### SOURCE DOCUMENT
Re: 3x+ performance reduction for the prefixed wildcard fl (like fl=abc_*) in 9.5.0 compared to 9.4.1

2024-02-26 Thread Justin Sweeney
I can take another look at this. Changed the implementation for matching
glob patterns to avoid a third party dependency, but it seems like we may
just want to use the original implementation from Apache Commons to avoid
the performance degradation. Is the best practice here to do a PR with the
original Jira or create a new Jira?

On Sat, Feb 24, 2024 at 10:54 AM Gus Heck  wrote:

> Likely Introduced by SOLR-17022: Support for glob patterns for fields in
> Export handler, Stream handler and with SelectStream streaming expression
> (#1996)
>
> On Sat, Feb 24, 2024 at 10:51 AM Gus Heck  wrote:
>
> > Well... awesome that you have identified and documented this. Not awesome
> > that it happened of course. Definitely Jira worthy.
> >
> > On Fri, Feb 23, 2024 at 9:55 PM Ishan Chattopadhyaya <
> > ichattopadhy...@gmail.com> wrote:
> >
> >> Awesome. Please feel free to open a JIRA issue about it.
> >>
> >> On Fri, 23 Feb, 2024, 5:03 pm Oleksandr Tkachuk,  >
> >> wrote:
> >>
> >> > We have ~17 dynamic fields like abc_xxx, and requests like
> >> > /select?fl=abc_* took ~180ms with 9.4.1, but after upgrading to 9.5.0
> >> > such requests now take ~620ms to execute.
> >> >
> >> > It seems in 9.5.0
> >> > org.apache.solr.common.util.GlobPatternUtil.matches
> >> > used instead of
> >> > org.apache.commons.io.FilenameUtils.wildcardMatch
> >> > Which leads to huge losses in performance.

### REQUIRED WORK
a) In the Solr wildcard performance thread, how long did requests like /select?fl=abc_* take after the upgrade to 9.5.0?
b) Translate this sentence from the Solr wildcard performance thread into Spanish: "Please feel free to open a JIRA issue about it."

### EXTRACTED INFORMATION
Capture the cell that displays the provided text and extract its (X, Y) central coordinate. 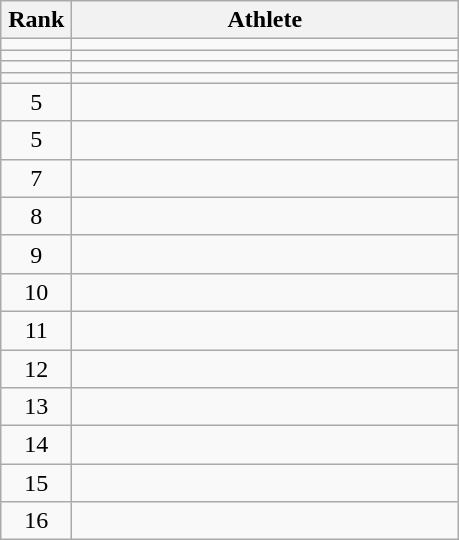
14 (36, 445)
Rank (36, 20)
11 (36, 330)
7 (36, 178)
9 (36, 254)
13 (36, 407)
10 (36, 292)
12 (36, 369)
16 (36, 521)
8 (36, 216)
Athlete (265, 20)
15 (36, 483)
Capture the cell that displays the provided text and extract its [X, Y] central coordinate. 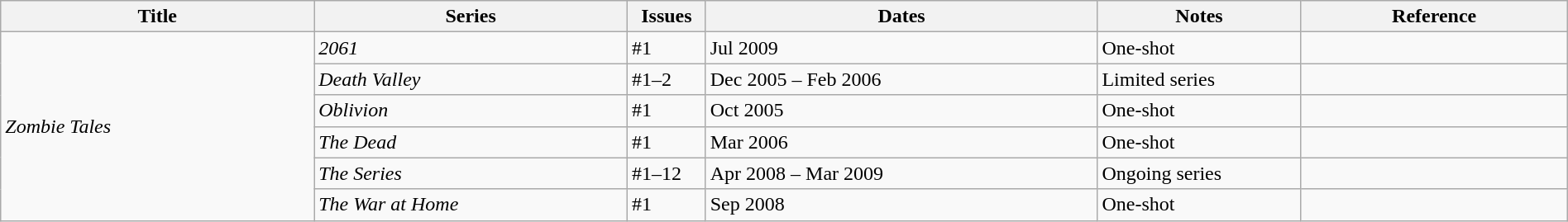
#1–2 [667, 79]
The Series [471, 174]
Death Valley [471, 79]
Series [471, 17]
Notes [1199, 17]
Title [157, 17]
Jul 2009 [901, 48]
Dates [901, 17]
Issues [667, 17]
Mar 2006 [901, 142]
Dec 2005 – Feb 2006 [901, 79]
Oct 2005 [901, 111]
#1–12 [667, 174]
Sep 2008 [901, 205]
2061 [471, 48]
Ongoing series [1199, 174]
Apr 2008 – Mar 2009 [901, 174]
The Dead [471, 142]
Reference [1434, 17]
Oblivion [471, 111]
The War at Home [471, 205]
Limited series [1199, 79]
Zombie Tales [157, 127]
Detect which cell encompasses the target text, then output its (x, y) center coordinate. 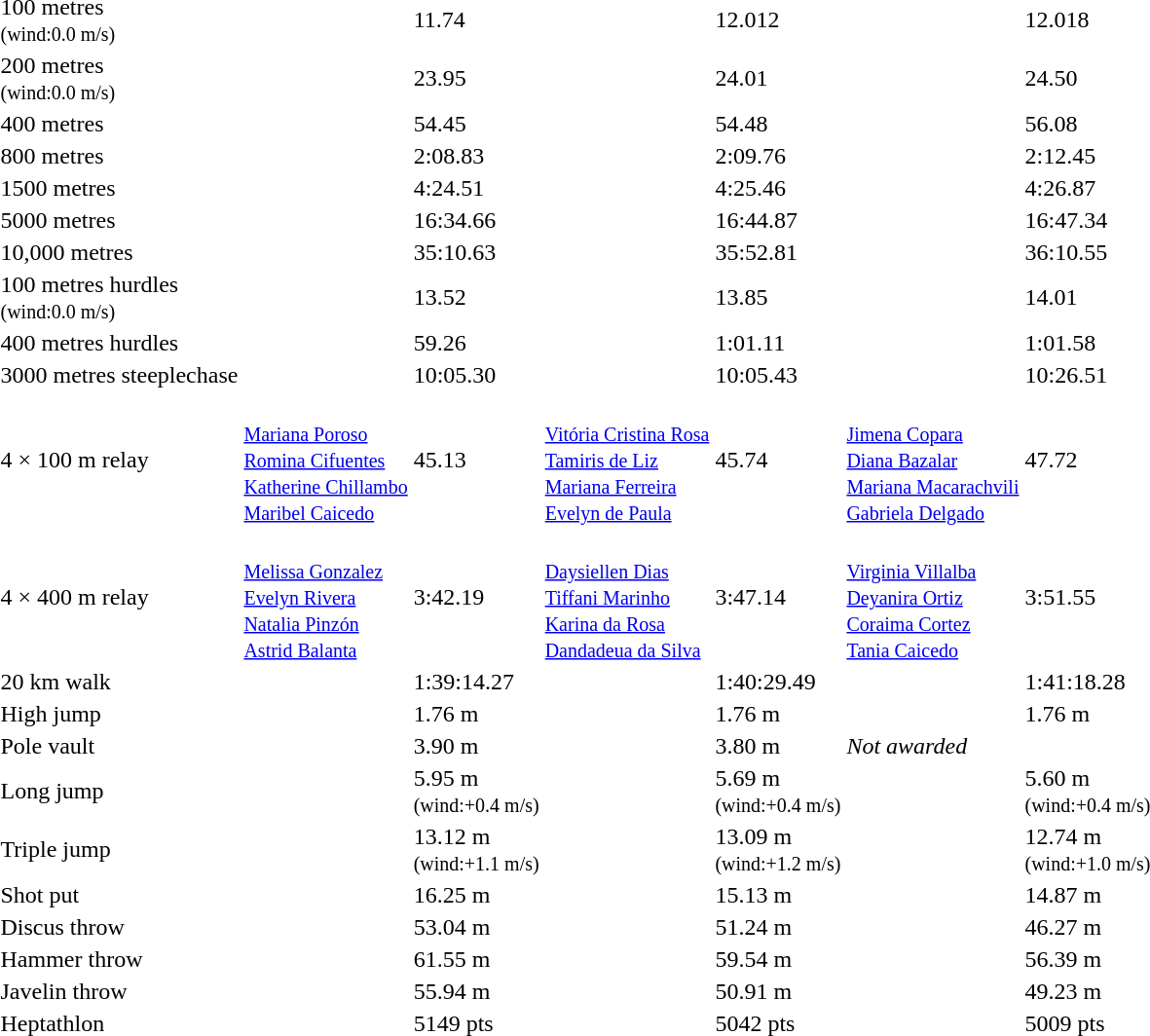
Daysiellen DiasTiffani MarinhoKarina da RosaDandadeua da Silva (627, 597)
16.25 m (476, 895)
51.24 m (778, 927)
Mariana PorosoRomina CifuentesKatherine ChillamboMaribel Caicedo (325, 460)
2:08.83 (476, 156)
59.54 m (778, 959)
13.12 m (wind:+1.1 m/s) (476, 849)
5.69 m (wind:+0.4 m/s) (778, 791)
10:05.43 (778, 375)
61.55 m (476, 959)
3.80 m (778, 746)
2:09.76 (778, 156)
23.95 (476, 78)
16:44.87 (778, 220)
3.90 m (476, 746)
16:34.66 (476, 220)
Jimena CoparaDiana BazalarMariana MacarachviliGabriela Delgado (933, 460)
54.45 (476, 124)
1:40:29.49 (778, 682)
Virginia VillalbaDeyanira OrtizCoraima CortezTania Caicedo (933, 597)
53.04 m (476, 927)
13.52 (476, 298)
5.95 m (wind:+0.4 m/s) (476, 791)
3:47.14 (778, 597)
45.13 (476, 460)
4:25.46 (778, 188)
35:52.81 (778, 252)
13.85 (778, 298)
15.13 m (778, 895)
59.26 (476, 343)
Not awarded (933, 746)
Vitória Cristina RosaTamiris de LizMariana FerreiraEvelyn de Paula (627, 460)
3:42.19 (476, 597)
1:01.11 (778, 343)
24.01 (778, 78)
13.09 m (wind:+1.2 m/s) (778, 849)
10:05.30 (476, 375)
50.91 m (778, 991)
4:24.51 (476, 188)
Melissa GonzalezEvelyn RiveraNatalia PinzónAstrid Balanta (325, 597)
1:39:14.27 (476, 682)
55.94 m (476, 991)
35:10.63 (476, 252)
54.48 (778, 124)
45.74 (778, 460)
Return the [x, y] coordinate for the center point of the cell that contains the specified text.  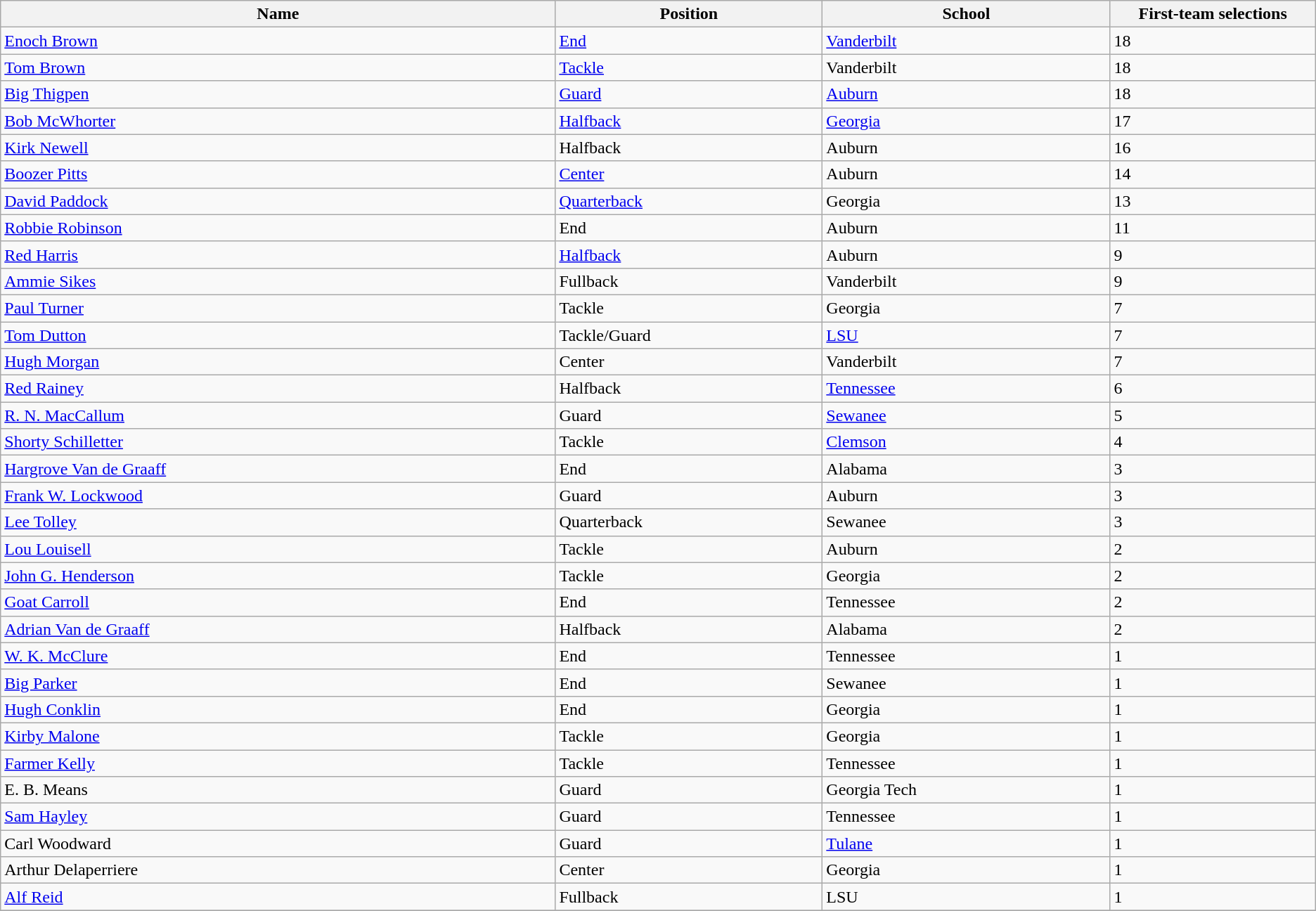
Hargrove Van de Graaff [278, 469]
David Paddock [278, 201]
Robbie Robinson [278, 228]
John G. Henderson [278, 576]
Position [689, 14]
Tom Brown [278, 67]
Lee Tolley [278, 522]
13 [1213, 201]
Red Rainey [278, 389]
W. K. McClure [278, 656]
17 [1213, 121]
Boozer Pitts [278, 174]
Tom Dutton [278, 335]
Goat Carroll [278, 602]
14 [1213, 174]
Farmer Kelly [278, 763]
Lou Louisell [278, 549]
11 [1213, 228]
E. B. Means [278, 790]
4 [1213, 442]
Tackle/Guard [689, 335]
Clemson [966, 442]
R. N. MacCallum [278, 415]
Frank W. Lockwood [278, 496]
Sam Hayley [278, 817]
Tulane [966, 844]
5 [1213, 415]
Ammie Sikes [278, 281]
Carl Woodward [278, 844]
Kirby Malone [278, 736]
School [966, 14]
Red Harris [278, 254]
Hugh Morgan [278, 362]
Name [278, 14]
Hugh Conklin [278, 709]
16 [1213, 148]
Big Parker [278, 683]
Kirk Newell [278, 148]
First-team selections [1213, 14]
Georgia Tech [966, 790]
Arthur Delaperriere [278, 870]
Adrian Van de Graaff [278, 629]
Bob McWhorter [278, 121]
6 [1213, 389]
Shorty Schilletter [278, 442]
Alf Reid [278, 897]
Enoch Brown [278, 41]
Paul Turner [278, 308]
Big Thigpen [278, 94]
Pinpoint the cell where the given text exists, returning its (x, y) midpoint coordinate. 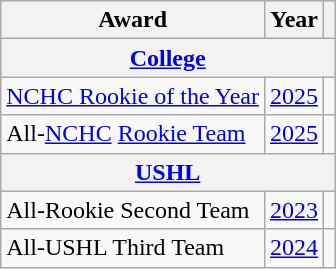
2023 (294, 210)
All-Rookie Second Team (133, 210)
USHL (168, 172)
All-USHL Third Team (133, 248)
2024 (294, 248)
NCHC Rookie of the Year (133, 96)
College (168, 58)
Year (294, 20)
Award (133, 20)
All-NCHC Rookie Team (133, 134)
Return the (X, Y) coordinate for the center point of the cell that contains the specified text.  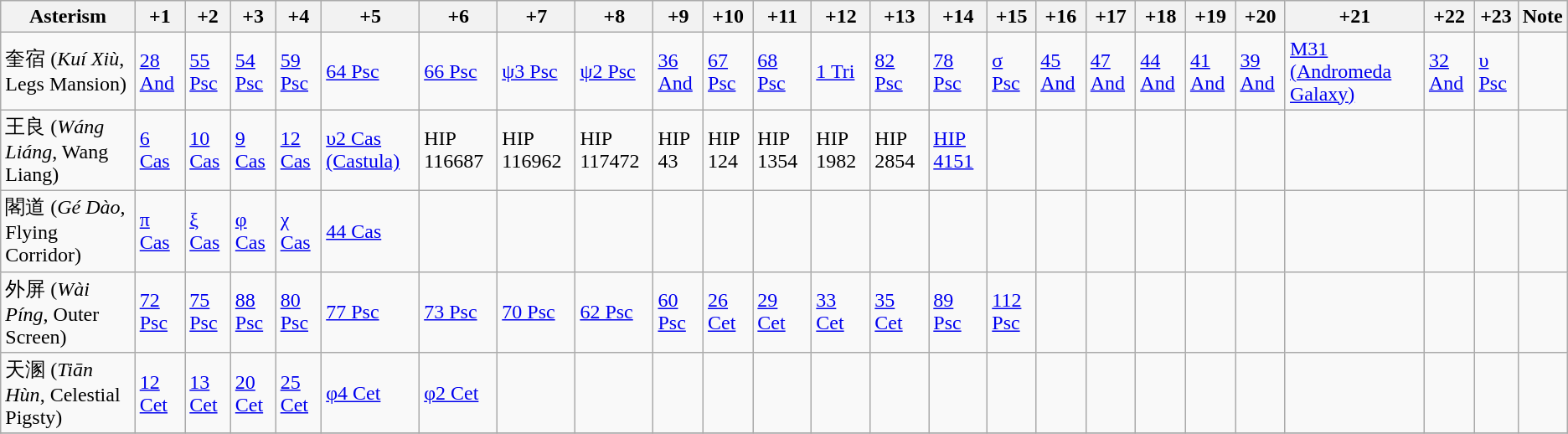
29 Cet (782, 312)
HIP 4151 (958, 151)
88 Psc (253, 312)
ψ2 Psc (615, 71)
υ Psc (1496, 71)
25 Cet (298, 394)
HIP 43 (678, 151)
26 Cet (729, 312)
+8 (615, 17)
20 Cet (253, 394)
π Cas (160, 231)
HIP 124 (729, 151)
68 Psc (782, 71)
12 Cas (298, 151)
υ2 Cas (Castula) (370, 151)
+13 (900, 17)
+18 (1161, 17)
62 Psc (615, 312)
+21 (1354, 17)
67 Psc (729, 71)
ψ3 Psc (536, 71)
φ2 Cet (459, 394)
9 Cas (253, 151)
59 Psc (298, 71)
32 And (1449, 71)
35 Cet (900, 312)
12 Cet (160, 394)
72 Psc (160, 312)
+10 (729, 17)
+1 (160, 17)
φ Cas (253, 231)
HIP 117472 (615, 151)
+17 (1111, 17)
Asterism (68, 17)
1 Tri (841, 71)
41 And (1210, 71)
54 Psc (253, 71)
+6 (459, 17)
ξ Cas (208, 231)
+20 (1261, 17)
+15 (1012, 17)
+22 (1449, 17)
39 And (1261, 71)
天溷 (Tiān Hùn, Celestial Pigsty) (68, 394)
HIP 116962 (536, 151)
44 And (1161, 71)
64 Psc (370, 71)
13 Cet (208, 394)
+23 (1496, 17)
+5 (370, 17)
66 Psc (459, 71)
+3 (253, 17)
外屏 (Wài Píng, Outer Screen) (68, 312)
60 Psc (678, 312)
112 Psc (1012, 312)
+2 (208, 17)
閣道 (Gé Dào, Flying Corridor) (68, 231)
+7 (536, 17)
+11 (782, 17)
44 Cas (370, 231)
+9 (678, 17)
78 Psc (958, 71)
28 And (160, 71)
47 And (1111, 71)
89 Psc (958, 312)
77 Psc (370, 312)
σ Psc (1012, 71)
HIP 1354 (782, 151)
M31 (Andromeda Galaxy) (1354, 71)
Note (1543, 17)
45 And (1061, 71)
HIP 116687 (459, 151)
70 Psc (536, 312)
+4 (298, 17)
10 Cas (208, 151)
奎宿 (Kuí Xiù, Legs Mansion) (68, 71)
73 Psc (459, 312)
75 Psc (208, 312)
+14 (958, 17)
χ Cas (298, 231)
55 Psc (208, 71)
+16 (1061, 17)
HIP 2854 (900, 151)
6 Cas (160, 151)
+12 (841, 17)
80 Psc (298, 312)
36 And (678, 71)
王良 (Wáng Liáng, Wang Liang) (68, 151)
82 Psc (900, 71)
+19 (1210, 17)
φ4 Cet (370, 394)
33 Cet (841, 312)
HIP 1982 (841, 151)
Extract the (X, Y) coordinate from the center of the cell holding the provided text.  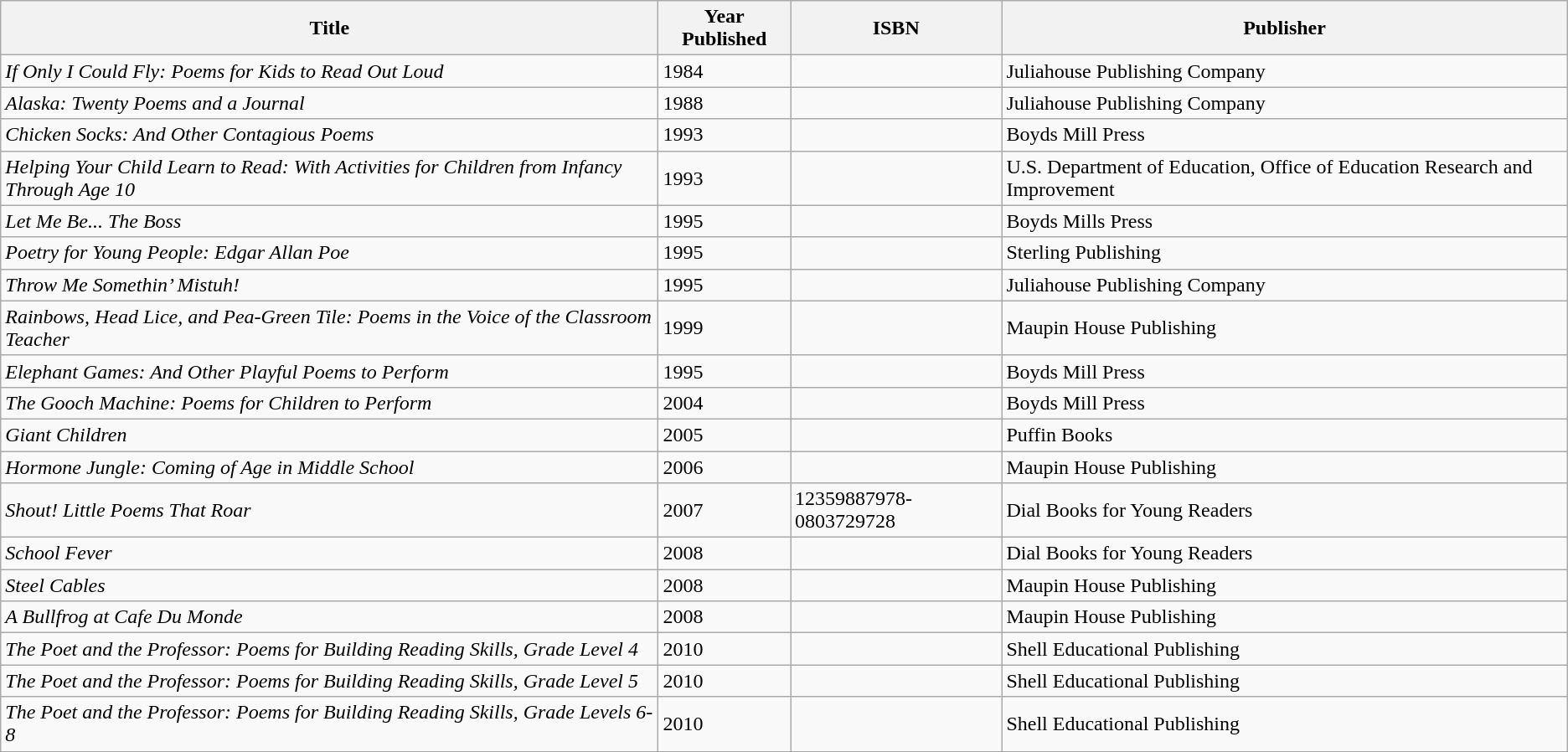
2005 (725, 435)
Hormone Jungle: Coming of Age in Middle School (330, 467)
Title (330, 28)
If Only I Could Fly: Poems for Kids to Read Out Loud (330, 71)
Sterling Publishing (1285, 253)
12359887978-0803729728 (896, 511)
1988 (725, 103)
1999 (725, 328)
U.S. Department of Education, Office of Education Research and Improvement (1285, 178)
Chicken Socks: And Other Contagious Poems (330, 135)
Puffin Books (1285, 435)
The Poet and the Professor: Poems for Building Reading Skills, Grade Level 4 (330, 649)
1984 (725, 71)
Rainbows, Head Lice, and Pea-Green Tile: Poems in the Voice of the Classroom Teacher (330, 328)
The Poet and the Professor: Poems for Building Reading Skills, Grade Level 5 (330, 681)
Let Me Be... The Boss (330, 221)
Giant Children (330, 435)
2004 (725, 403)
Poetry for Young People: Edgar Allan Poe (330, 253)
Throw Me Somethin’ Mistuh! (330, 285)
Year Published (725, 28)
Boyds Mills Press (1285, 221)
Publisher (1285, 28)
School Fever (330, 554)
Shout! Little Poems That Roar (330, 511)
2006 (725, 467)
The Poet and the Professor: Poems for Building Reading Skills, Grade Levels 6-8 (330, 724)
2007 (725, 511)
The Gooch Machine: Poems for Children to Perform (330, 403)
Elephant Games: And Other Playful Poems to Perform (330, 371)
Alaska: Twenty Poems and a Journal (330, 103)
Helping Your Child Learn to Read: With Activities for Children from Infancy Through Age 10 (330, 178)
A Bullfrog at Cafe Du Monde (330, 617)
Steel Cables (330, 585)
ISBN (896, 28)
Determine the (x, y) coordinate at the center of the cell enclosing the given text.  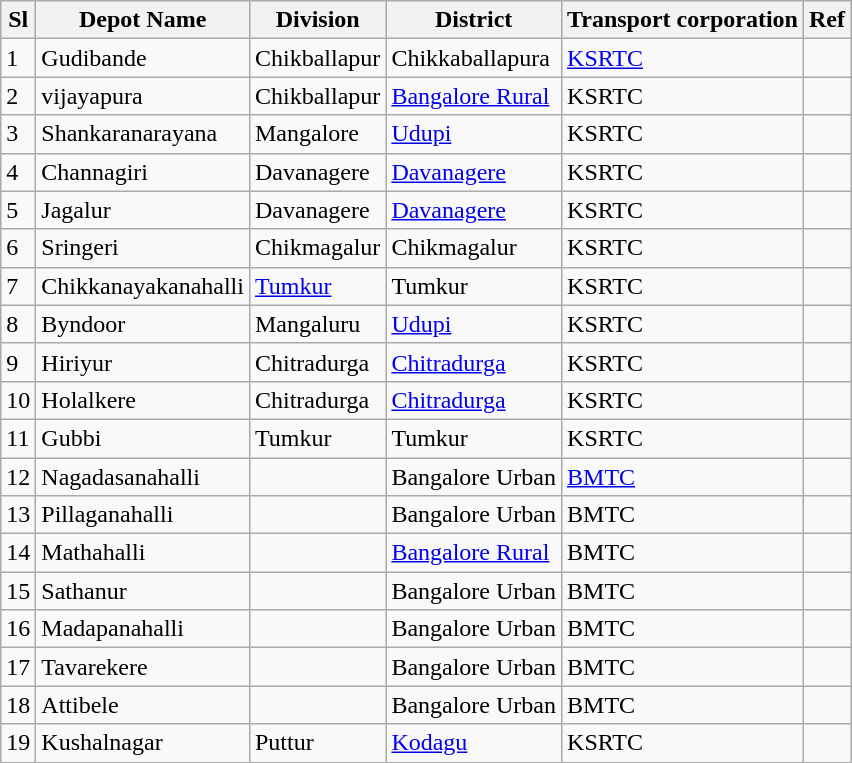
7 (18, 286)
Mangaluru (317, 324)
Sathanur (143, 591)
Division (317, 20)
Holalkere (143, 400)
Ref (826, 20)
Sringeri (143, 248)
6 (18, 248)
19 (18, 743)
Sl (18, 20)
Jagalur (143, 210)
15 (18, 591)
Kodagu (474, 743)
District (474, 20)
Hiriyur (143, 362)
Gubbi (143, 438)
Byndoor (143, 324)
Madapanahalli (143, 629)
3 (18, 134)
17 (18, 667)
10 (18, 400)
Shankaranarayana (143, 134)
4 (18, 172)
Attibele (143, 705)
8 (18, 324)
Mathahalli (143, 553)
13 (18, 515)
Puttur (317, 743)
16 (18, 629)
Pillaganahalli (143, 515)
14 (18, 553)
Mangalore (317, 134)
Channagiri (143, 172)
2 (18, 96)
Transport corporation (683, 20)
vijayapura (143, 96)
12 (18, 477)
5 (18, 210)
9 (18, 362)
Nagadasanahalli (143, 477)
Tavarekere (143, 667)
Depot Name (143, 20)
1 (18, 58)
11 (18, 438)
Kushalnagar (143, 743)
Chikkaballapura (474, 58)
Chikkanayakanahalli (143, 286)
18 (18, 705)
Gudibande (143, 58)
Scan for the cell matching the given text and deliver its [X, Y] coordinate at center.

### WORKED SOLUTIONS
a) About 620ms.

b) Por favor, siéntete libre de abrir una incidencia en JIRA al respecto.